:: DATASET ENTRIES ::

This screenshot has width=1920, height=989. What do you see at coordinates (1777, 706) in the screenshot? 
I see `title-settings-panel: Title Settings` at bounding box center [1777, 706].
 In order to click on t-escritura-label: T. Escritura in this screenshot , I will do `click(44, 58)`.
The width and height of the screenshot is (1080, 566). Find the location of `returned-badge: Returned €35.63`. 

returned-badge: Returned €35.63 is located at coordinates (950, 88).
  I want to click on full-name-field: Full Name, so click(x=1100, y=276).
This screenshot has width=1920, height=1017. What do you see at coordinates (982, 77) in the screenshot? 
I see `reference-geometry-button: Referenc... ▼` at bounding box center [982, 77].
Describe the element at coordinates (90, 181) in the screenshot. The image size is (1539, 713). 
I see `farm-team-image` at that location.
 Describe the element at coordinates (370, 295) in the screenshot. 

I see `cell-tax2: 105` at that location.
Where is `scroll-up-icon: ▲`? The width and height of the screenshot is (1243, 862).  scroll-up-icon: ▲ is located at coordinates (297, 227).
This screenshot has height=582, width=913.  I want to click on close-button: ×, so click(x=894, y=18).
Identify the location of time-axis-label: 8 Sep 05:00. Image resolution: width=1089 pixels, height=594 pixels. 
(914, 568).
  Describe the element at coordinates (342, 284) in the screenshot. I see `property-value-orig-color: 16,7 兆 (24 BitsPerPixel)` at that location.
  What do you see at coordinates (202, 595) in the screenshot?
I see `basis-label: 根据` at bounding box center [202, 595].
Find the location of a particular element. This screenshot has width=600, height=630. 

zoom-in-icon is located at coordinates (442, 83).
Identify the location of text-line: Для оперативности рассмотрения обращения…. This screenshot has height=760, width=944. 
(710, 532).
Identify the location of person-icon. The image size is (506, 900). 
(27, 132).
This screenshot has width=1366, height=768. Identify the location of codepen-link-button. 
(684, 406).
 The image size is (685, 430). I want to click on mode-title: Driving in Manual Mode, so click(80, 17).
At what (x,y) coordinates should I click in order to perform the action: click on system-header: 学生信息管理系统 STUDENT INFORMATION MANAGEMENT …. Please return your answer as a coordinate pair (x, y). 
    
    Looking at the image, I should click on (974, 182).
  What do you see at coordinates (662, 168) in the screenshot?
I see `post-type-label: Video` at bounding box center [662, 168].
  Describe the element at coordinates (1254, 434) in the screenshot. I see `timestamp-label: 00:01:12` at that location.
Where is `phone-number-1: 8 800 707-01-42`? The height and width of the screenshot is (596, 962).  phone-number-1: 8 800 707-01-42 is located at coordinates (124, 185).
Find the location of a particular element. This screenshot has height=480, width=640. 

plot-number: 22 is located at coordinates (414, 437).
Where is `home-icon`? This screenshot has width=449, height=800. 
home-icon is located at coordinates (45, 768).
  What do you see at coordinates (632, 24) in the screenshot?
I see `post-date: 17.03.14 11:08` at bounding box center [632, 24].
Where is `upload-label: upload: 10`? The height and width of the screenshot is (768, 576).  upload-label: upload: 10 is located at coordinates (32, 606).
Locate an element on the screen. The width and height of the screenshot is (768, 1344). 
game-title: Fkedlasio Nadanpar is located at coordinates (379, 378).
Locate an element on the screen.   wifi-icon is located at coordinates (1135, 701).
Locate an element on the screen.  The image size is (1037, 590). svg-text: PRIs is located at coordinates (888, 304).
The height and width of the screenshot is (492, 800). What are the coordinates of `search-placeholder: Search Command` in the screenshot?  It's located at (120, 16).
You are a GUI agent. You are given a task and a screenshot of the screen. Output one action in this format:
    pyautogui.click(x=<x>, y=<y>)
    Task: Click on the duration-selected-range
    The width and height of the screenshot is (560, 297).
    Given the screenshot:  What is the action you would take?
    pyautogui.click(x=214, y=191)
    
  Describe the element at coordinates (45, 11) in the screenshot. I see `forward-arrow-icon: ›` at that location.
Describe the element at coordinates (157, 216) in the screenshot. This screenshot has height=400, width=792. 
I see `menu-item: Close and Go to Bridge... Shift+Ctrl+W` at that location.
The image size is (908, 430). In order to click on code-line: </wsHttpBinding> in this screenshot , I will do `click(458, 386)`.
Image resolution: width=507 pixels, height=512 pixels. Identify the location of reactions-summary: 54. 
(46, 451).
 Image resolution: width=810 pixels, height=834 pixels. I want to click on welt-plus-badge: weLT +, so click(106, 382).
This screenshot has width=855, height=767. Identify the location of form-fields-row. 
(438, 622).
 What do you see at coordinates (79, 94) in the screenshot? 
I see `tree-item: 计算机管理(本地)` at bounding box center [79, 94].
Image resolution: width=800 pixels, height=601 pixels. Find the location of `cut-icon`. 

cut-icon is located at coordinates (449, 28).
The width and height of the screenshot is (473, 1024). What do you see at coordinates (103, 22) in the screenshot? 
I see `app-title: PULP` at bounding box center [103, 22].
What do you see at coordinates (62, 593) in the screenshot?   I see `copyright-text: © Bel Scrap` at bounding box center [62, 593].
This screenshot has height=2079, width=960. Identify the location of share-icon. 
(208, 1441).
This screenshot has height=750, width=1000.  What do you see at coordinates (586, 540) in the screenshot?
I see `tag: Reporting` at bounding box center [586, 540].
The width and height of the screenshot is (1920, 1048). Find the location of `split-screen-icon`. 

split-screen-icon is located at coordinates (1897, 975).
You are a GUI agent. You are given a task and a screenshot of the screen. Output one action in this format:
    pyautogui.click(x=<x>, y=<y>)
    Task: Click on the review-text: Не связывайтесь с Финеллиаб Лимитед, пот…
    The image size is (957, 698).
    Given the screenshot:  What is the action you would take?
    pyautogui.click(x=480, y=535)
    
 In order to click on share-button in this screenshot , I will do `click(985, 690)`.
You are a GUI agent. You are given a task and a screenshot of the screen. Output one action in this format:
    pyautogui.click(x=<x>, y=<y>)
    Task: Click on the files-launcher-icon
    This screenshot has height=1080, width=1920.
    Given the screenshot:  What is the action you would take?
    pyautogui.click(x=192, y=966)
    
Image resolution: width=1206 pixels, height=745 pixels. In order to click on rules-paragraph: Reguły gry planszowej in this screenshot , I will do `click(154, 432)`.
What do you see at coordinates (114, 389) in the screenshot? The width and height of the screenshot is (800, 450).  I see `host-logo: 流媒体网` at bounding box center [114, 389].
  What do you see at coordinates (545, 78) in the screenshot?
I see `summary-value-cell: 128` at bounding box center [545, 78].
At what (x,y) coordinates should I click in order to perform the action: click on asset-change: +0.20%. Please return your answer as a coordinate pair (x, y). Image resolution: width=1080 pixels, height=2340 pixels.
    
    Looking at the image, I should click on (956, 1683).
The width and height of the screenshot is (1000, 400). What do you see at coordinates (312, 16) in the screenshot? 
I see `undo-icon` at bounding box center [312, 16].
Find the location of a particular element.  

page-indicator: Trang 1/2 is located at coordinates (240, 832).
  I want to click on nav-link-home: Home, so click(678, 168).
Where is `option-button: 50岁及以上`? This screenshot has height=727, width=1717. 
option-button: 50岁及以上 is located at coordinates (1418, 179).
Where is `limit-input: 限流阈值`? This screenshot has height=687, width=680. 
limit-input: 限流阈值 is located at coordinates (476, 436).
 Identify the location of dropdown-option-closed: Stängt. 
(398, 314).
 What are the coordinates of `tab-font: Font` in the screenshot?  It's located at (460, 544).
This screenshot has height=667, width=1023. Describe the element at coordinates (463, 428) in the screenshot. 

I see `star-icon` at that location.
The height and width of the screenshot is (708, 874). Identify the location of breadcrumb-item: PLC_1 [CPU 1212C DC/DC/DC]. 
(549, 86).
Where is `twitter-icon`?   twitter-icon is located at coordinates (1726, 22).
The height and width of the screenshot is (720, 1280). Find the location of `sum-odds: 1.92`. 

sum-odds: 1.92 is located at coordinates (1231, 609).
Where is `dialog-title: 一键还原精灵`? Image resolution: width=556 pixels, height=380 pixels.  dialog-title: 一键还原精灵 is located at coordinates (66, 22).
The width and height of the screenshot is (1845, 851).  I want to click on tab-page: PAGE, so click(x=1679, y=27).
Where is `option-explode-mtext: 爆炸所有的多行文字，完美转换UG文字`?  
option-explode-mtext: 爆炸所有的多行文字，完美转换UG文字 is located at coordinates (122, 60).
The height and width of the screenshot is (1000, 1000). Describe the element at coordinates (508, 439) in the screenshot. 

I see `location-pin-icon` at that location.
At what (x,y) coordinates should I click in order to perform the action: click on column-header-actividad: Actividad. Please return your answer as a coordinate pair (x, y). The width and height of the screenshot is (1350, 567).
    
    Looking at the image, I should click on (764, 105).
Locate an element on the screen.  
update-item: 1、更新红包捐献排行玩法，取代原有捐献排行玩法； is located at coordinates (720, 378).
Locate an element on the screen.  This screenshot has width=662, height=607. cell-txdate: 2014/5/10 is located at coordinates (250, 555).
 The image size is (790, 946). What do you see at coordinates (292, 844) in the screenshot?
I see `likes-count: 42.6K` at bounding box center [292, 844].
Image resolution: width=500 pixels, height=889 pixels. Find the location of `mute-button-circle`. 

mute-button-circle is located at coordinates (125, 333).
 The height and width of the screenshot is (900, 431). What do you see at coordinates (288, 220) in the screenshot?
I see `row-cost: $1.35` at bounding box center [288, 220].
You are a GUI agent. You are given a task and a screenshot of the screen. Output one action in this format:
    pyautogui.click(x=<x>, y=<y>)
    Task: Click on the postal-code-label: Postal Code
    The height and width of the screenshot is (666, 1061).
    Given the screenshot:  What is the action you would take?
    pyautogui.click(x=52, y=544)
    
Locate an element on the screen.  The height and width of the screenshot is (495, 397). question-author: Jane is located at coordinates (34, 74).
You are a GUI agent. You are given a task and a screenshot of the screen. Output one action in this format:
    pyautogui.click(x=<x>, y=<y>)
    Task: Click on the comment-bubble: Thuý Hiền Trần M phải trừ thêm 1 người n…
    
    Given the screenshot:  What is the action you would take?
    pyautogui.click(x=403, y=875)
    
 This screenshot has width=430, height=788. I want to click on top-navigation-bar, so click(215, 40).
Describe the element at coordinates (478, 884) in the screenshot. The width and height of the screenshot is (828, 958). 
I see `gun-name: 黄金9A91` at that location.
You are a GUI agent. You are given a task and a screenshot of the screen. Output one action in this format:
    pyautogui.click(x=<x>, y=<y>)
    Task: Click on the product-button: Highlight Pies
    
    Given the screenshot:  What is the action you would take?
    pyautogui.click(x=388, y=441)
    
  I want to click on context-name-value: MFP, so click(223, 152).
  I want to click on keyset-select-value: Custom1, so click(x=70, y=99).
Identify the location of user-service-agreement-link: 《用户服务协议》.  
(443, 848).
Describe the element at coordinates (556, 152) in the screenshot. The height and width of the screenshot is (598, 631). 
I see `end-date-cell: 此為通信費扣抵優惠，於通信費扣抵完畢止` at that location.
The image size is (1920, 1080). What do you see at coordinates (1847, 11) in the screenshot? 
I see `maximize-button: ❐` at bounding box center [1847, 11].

:::

--- WHAT TO PRODUCE ---
Reproduce the material below, unchanged, from the line with "The width and height of the screenshot is (1080, 566)." up to and including the line with "I want to click on full-name-field: Full".

--- RESULT OF THIS EXERCISE ---
The width and height of the screenshot is (1080, 566). Find the location of `returned-badge: Returned €35.63`. 

returned-badge: Returned €35.63 is located at coordinates (950, 88).
  I want to click on full-name-field: Full Name, so click(x=1100, y=276).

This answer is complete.